EXERCISE DESCRIPTION: Reproduce the line that contains "เกี่ยวกับเรา (749, 89)" and every line after it through the end of the records, exactly, with nothing added.

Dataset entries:

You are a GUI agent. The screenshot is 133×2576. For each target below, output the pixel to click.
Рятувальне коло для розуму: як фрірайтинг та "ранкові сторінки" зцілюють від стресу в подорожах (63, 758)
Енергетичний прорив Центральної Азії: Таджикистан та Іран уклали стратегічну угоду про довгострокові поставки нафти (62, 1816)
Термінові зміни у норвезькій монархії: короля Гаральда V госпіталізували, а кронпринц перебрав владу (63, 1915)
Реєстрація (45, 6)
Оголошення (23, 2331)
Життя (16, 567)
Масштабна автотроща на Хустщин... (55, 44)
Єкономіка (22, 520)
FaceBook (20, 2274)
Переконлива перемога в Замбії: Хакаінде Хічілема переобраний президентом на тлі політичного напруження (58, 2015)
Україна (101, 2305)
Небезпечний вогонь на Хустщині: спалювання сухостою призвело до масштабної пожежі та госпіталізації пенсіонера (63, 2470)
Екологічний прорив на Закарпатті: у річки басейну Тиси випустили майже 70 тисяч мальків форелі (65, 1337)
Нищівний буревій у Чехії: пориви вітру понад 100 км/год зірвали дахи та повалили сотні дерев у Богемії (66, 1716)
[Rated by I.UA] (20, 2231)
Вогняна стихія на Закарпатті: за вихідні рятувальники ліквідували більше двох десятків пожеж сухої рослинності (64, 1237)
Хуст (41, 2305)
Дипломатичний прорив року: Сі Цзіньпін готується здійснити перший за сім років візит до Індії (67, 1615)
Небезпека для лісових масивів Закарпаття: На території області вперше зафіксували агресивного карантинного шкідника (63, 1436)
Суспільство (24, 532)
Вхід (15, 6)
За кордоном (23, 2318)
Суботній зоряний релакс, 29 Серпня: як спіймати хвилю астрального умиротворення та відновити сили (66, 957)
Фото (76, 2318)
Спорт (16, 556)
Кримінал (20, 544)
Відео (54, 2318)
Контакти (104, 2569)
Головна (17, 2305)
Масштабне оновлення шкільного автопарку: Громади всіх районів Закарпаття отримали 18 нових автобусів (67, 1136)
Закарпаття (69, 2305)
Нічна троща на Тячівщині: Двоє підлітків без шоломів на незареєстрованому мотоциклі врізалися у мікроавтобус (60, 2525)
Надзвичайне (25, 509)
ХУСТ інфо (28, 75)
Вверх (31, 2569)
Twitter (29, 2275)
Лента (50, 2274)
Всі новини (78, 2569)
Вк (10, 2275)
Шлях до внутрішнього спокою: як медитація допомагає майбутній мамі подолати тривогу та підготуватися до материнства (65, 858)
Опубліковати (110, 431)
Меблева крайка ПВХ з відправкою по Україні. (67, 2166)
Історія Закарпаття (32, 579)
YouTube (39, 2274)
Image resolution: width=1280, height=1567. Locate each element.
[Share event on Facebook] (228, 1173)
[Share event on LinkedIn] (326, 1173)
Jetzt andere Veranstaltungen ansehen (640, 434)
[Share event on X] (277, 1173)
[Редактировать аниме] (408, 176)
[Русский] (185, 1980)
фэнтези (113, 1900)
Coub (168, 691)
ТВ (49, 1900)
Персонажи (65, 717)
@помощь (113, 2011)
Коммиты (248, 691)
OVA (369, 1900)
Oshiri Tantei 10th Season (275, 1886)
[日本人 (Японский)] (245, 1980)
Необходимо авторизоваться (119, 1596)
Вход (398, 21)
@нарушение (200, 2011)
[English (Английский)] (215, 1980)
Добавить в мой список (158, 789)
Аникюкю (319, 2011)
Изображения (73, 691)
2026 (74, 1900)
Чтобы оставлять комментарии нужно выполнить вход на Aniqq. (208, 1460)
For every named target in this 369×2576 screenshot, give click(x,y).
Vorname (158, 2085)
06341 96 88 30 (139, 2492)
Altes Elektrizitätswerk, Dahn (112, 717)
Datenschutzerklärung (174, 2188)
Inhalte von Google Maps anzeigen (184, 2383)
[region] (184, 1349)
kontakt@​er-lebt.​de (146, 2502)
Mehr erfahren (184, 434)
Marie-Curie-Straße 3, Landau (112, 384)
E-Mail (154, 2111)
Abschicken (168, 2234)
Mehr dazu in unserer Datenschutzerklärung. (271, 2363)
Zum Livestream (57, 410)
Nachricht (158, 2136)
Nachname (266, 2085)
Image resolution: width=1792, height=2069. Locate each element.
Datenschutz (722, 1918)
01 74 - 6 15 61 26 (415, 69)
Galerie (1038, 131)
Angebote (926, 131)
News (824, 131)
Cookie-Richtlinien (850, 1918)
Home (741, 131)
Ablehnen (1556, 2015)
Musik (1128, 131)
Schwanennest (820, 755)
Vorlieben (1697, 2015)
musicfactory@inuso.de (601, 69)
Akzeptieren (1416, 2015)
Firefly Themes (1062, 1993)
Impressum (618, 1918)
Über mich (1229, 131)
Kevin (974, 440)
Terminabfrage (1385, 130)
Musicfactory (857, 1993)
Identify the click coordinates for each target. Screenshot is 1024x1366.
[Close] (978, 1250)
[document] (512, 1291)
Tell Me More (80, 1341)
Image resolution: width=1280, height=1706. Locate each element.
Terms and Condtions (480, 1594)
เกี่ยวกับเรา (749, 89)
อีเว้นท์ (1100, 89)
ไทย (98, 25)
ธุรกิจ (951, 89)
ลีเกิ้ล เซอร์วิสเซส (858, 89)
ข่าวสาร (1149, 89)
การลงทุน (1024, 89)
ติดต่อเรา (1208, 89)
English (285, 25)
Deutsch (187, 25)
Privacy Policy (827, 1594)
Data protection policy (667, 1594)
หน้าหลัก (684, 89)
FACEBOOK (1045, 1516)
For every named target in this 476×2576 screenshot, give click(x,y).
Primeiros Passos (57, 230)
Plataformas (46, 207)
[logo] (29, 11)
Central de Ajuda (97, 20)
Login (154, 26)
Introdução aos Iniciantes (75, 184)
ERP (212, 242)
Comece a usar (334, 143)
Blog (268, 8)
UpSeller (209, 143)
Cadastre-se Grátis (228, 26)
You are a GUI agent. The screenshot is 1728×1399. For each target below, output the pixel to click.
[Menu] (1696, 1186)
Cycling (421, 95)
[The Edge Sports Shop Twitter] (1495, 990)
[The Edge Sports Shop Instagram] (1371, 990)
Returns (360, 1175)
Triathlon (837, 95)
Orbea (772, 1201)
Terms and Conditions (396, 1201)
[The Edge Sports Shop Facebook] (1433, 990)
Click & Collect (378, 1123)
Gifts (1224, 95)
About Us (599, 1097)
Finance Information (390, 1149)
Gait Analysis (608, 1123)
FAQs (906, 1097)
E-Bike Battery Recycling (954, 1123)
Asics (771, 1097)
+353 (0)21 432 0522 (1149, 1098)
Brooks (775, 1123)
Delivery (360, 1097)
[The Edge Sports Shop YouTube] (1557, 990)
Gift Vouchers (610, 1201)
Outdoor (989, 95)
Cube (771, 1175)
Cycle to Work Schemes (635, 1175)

ANSWER SPACE:
เกี่ยวกับเรา (749, 89)
อีเว้นท์ (1100, 89)
ไทย (98, 25)
ธุรกิจ (951, 89)
ลีเกิ้ล เซอร์วิสเซส (858, 89)
ข่าวสาร (1149, 89)
การลงทุน (1024, 89)
ติดต่อเรา (1208, 89)
English (285, 25)
Deutsch (187, 25)
Privacy Policy (827, 1594)
Data protection policy (667, 1594)
หน้าหลัก (684, 89)
FACEBOOK (1045, 1516)
For every named target in this 476×2576 screenshot, give click(x,y).
Primeiros Passos (57, 230)
Plataformas (46, 207)
[logo] (29, 11)
Central de Ajuda (97, 20)
Login (154, 26)
Introdução aos Iniciantes (75, 184)
ERP (212, 242)
Comece a usar (334, 143)
Blog (268, 8)
UpSeller (209, 143)
Cadastre-se Grátis (228, 26)
You are a GUI agent. The screenshot is 1728×1399. For each target below, output the pixel to click.
[Menu] (1696, 1186)
Cycling (421, 95)
[The Edge Sports Shop Twitter] (1495, 990)
[The Edge Sports Shop Instagram] (1371, 990)
Returns (360, 1175)
Triathlon (837, 95)
Orbea (772, 1201)
Terms and Conditions (396, 1201)
[The Edge Sports Shop Facebook] (1433, 990)
Click & Collect (378, 1123)
Gifts (1224, 95)
About Us (599, 1097)
Finance Information (390, 1149)
Gait Analysis (608, 1123)
FAQs (906, 1097)
E-Bike Battery Recycling (954, 1123)
Asics (771, 1097)
+353 (0)21 432 0522 (1149, 1098)
Brooks (775, 1123)
Delivery (360, 1097)
[The Edge Sports Shop YouTube] (1557, 990)
Gift Vouchers (610, 1201)
Outdoor (989, 95)
Cube (771, 1175)
Cycle to Work Schemes (635, 1175)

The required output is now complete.